Collected data:
------
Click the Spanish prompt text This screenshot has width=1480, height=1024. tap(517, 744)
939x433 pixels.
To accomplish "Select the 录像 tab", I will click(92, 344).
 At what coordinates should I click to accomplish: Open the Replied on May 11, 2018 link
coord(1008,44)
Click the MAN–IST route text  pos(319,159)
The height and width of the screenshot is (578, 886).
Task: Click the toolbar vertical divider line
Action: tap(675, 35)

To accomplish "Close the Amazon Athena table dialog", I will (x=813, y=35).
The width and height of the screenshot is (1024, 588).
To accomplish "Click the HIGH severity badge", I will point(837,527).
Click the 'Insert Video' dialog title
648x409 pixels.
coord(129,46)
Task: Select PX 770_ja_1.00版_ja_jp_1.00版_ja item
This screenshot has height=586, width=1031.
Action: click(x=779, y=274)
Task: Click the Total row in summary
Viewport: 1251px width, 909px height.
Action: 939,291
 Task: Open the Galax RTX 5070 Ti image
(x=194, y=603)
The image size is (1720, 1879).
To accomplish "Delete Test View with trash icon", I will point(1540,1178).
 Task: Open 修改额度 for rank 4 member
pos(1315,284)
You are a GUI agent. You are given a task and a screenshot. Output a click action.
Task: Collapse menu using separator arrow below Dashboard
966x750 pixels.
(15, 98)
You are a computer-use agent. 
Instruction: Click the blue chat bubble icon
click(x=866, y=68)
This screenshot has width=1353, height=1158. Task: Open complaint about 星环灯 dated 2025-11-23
------
**EXERCISE**
Reproduce each record exactly as written above.

**EXERCISE ANSWER**
Click the Spanish prompt text This screenshot has width=1480, height=1024. tap(517, 744)
939x433 pixels.
To accomplish "Select the 录像 tab", I will click(92, 344).
 At what coordinates should I click to accomplish: Open the Replied on May 11, 2018 link
coord(1008,44)
Click the MAN–IST route text  pos(319,159)
The height and width of the screenshot is (578, 886).
Task: Click the toolbar vertical divider line
Action: tap(675, 35)

To accomplish "Close the Amazon Athena table dialog", I will (x=813, y=35).
The width and height of the screenshot is (1024, 588).
To accomplish "Click the HIGH severity badge", I will point(837,527).
Click the 'Insert Video' dialog title
648x409 pixels.
coord(129,46)
Task: Select PX 770_ja_1.00版_ja_jp_1.00版_ja item
This screenshot has height=586, width=1031.
Action: click(x=779, y=274)
Task: Click the Total row in summary
Viewport: 1251px width, 909px height.
Action: 939,291
 Task: Open the Galax RTX 5070 Ti image
(x=194, y=603)
The image size is (1720, 1879).
To accomplish "Delete Test View with trash icon", I will point(1540,1178).
 Task: Open 修改额度 for rank 4 member
pos(1315,284)
You are a GUI agent. You are given a task and a screenshot. Output a click action.
Task: Collapse menu using separator arrow below Dashboard
966x750 pixels.
(15, 98)
You are a computer-use agent. 
Instruction: Click the blue chat bubble icon
click(x=866, y=68)
This screenshot has width=1353, height=1158. Task: Open complaint about 星环灯 dated 2025-11-23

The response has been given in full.